Action is needed to strengthen the long-term solvency of Medicare, but it is important to remember that Medicare’s costs on a per capita basis are growing more slowly than private health care costs. Costs will continue to increase because of general health care inflation and the number of people becoming eligible for Medicare as the baby boomers reach age 65. Any dialogue about Medicare solvency must address ways to control overall health care inflation while improving the quality of care being provided.
The National Committee to Preserve Social Security and Medicare supports measures to improve the Medicare program and its financing without taking away guaranteed benefits or shifting additional costs to beneficiaries, the majority of whom already have high out-of-pocket health care costs and cannot afford to pay more. There are many ways to address the rising cost of Medicare and improve the program without dismantling Medicare and making health care costs unaffordable for many older and disabled Americans.

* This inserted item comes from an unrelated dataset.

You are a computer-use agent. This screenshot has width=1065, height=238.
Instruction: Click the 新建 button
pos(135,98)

These include:
• Implementing reforms in the Affordable Care Act (ACA), beyond provider payment reductions, that are designed to improve quality and reduce unnecessary spending. These reforms include programs that bolster primary care, establish Accountable Care Organizations, provide for bundled payments, and reduce hospital readmissions. The ACA reforms should be given time to succeed before possibly destroying the current Medicare program, which works well for so many seniors.

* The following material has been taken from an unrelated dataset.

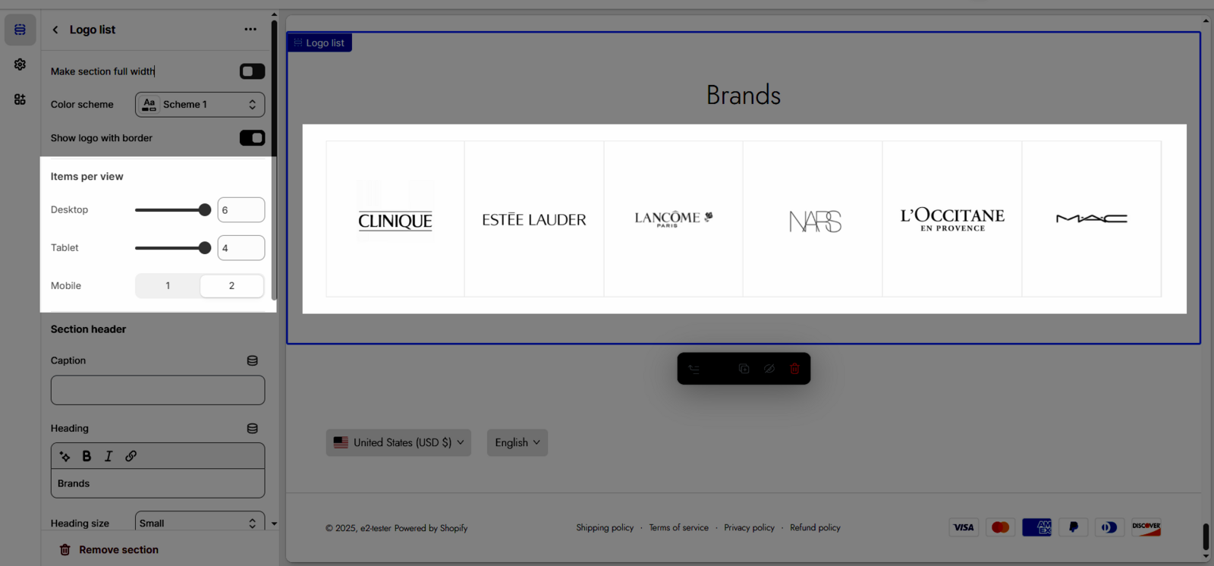Open the Privacy policy footer link
Screen dimensions: 1214x566
point(749,527)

• Extending Medicaid rebates for drugs used by beneficiaries who are dually eligible for Medicare and Medicaid.
• Directing the Secretary of Health and Human Services to negotiate prescription drug prices in Part D, which could save hundreds of billions of dollars.
• Offering a drug benefit in traditional Medicare , which would lower costs for beneficiaries and taxpayers, in part due to Medicare’s lower administrative costs.

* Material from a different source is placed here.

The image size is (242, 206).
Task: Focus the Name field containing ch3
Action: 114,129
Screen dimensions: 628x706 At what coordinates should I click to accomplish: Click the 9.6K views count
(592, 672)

• Reducing payments to private Medicare Advantage plans to 100 percent of what it costs traditional Medicare to provide care for the same beneficiary.
Thank you again for this opportunity to submit our views on Medicare premium support proposals. As you know, Medicare is a lifeline for many seniors in our country, and we at the National Committee to Preserve Social Security and Medicare will continue to work with our members, as well as policymakers, to ensure that the program remains strong for all generations. This means opposing premium support proposals that are structured to reduce federal spending by increasing costs for Medicare beneficiaries, and supporting reforms, such as those included in the Affordable Care Act , that will improve both Medicare’s financing and the care beneficiaries receive.